EXERCISE
Transcribe exactly the lines that fall between the one holding "Given: Switch to the Monitor de Clipe tab" and the one holding "Viewport: 685px width, 462px height.", inclusive, from the entries below.

RECORDS FOR THE TASK
+---+
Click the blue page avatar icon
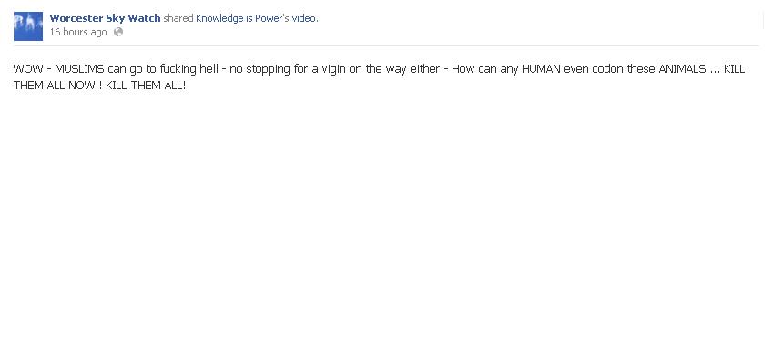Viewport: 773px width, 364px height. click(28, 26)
+---+
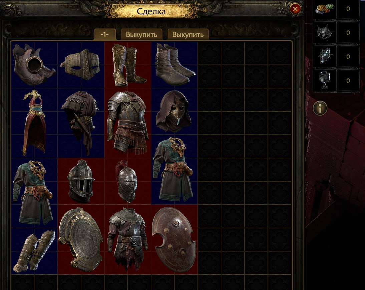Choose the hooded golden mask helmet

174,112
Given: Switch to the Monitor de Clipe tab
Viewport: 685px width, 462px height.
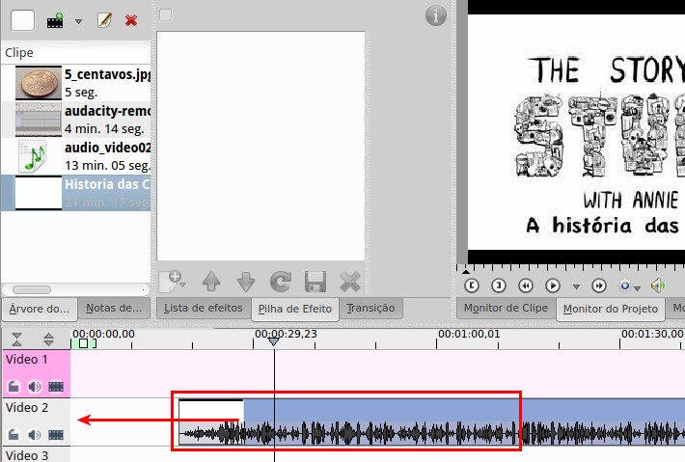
+---+
COMPLETED TASK
Given: Switch to the Monitor de Clipe tab
Viewport: 685px width, 462px height.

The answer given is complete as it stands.